To ask the question is almost to answer it. People who would balk at city, state, or regional protectionism will not only tolerate national protectionism, but actually hail it as a godsend for overall national prosperity. The doctrine of nationalism, a dangerous brew in which Americans have long indulged to great excess is the cause of this bizarre public sentiment. If you told the people of Cleveland that the city must practice protectionism against all other cities, states, and regions, they would account you crazy. But if you tell them that the entire nation must put protectionism into practice, many of them will swallow the proposal with gusto.

What is this mystical magnetism that nationalism exerts on so many Americans?

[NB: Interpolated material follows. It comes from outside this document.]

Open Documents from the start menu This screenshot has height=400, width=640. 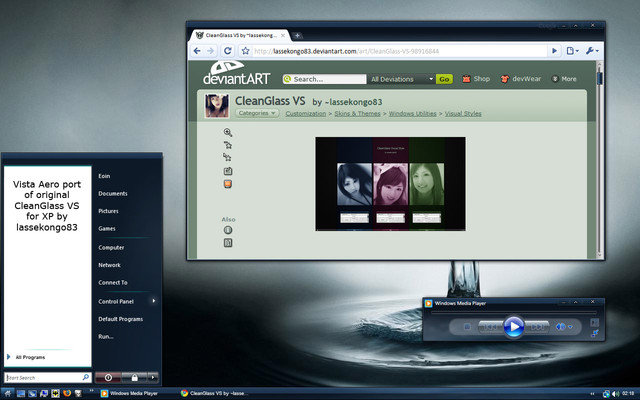click(113, 193)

It is the wholly superstitious conviction that some special, deep, and overriding solidarity binds them to a particular group of almost 330 million strangers, people they have never met, never will meet, and with whom in many cases they have practically nothing in common. Indeed, in many cases, if any given American were to meet with a great many of his “fellow Americans,” he would find them altogether odious. On the other hand, he might find, should the occasion arise, that he has much in common with many Canadians, Guatemalans, and Kenyans. (I myself have done so in all these cases and an abundance of others, so my example is scarcely far-fetched.)

In history, nationalism has served as a powerful means whereby ambitious would-be national leaders have forged groups of unrelated and sometimes hostile people into a unitary political entity with the enlarged force that resides in sheer numbers. Nevertheless, the substantive moral irrelevance of nationalism arises from, if nothing else, the mere accident of one’s having been born within the boundaries that contentious rulers happen to have established in their struggles with the rulers of adjacent territories. Genuine, morally defensible loyalties cannot be justified on the basis of accidents beyond one’s choice or control.

Yet, however morally irrelevant nationalism ought to be, it is in practice often of life-and-death importance, and during recent centuries, hundreds of millions of persons have regarded it as so important that they would fight and die in loyalty to the political leaders of “their” nation-state or gladly send their sons to be slaughtered in the same cause. If it is potent enough to cause men to march in legions over the cliffs into oblivion, it is certainly powerful enough to prop up the economically and morally bankrupt practice known as protectionism, and it does so quite commonly throughout the world.